Bem, segue um texto do [meu] livro não publicado, REFREGA, sobre os antecedentes, desta efémeride.

Um abraço
José Martins


AMÉLIA TEVE UM MENINO
por José Martins

Se na metrópole algumas notícias levavam tempo a chegar ao conhecimento das pessoas, lá longe, em plena África, só chegavam as notícias triviais que os familiares e amigos enviavam aos militares, cientes de que não haveria problemas, quer para uns quer para outros, se fossem interceptadas.

Por isso, era sempre ansiado o regresso dos companheiros que tinham vindo gozar os seus dias de férias à metrópole. Nessas alturas, além dos petiscos que era normal levarmos, havia noticias frescas, isto é, noticias mais recentes, ou com menos antiguidade, daquelas que os jornais que nos chegavam através do correio levavam, e, sobretudo, aquelas que corriam à boca pequena, e que eram transmitidas quase em surdina.

A uma distância de mais de trinta anos, já não me recordo bem como a notícia da queda do Presidente do Conselho, Doutor Oliveira Salazar, enquanto passava férias na Forte de S. João do Estoril, chegou ao nosso conhecimento nas matas da Guiné. Recordo-me, isso sim, de que pouco ou nada sabíamos.
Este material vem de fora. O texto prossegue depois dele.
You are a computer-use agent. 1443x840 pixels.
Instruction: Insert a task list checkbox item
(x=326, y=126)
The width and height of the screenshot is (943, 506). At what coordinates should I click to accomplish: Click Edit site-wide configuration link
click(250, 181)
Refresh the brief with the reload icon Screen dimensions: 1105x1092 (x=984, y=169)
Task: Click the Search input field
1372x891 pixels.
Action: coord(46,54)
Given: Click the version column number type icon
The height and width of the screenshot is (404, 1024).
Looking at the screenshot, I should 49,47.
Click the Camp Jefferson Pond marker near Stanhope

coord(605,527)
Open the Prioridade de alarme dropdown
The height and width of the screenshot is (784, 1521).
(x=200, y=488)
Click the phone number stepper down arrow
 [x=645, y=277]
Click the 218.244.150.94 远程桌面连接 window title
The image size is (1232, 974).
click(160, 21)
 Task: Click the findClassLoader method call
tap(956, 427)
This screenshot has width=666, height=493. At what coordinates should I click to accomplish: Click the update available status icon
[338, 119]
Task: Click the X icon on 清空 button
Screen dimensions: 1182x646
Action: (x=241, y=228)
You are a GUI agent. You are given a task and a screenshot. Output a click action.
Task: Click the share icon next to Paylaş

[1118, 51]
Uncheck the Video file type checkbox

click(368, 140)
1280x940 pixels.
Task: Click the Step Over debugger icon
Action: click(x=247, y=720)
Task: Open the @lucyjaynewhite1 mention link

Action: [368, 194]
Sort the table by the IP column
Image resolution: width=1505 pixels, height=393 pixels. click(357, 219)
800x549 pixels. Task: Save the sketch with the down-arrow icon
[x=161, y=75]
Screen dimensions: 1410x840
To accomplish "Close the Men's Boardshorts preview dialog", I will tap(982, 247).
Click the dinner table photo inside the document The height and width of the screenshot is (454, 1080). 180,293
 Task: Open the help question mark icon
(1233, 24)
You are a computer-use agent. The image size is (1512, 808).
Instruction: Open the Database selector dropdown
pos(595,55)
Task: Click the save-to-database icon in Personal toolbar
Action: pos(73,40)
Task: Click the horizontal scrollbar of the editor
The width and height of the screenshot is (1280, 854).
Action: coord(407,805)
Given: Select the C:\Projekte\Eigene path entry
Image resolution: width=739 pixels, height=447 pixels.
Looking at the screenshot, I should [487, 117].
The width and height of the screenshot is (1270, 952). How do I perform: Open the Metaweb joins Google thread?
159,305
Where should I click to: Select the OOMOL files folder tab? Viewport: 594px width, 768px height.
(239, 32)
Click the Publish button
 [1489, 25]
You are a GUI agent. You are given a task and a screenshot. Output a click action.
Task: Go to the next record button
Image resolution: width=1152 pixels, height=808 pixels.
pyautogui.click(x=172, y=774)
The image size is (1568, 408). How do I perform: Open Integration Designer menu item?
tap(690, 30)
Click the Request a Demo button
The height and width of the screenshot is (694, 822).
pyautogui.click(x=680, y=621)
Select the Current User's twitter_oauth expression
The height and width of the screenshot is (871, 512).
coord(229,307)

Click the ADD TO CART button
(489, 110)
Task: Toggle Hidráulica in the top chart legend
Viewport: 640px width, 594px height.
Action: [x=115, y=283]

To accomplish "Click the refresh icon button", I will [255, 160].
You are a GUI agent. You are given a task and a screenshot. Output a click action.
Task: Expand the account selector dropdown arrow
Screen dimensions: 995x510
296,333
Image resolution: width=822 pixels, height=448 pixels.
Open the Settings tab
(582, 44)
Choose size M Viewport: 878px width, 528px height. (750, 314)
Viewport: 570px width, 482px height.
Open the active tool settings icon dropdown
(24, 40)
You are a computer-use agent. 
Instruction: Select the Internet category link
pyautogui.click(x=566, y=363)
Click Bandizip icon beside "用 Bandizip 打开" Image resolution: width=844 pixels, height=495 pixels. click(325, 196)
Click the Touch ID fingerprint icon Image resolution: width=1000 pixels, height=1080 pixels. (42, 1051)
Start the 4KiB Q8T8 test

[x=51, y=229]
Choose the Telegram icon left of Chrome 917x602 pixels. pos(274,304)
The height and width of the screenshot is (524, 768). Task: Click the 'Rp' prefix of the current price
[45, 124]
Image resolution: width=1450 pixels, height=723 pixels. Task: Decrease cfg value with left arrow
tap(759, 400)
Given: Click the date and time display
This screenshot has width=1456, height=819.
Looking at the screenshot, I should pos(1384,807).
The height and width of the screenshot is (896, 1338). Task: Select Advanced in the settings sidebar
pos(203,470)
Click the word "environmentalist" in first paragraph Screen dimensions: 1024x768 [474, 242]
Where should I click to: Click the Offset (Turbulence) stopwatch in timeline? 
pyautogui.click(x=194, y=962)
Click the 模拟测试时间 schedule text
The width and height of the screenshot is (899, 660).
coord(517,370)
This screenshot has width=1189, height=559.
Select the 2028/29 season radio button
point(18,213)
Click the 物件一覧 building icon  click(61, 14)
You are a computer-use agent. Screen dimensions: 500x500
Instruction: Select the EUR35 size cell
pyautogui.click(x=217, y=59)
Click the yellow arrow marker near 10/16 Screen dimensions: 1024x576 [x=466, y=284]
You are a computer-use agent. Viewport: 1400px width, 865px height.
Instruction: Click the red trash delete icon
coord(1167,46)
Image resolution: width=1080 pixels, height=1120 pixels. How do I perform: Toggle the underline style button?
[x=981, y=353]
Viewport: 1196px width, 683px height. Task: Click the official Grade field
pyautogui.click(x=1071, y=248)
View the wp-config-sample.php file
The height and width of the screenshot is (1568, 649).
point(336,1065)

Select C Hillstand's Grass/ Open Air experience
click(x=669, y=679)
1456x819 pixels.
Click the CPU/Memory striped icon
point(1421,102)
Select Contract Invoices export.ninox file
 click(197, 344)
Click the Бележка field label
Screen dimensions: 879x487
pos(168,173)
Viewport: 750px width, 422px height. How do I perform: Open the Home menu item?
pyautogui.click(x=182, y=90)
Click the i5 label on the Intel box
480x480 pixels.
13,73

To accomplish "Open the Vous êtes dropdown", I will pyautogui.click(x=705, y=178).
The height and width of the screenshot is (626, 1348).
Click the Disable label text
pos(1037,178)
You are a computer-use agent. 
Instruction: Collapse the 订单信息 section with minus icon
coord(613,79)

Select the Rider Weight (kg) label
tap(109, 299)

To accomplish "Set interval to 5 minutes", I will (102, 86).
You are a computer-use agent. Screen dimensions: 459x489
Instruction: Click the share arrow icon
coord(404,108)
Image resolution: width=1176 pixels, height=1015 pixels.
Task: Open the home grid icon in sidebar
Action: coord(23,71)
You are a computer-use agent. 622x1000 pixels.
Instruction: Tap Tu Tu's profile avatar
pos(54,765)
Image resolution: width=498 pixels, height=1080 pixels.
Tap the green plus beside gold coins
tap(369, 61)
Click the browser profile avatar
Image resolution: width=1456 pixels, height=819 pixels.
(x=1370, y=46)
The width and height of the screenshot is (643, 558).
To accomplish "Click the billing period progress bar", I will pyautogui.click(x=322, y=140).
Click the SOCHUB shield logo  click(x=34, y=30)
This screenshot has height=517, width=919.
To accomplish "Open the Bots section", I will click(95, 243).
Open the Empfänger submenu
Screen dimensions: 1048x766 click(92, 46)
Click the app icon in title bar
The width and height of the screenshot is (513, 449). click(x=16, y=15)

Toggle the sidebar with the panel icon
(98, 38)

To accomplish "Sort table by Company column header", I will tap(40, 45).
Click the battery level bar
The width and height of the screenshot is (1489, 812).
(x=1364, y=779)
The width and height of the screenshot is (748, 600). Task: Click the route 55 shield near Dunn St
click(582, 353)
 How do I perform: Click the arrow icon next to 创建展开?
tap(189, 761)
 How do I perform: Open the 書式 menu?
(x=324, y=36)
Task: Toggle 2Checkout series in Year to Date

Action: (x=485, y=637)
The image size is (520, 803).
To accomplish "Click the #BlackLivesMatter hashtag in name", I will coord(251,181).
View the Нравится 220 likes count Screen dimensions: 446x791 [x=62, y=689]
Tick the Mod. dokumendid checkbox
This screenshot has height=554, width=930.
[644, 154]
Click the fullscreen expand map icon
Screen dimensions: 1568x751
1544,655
O acidente tinha acontecido no dia 6 de Agosto de 1968. Muito provavelmente a notícia chegou através de alguém que, depois dessa data, regressou ao nosso convívio.

Naturalmente, especulámos o que se poderia seguir, já que nos encontrávamos numa zona bastante activa, e, entre nós e a fronteira da Guiné-Conacri,  só havia terreno sem controle das nossas tropas.

Como outros, este assunto era tabu e apenas comentado em “círculo” muito restrito. Com as praças europeias, e nessa altura estava connosco a Companhia de Artilharia n.º 2338, não havia comentários e, se alguma tentativa houvesse, decerto que seria desviada; para as praças africanas Salazar era apenas o “Homem Grande de Lisboa”.

Passou, então, a haver um acordo para que, assim que o falecimento do ex-presidente ocorresse, já que tinha sido exonerado em 27 de Setembro de 1968, quem estivesse na metrópole enviaria, para o capitão da CART [2338] , que era o autor da ideia, um telegrama com o texto “Amélia teve um menino”.

É evidente que, quando vim de férias em Novembro de 1968, não deixei de comentar o facto com pessoas de confiança, no caso o meu pai, e dei-lhe a “senha” para o caso de ser tempo de a usar.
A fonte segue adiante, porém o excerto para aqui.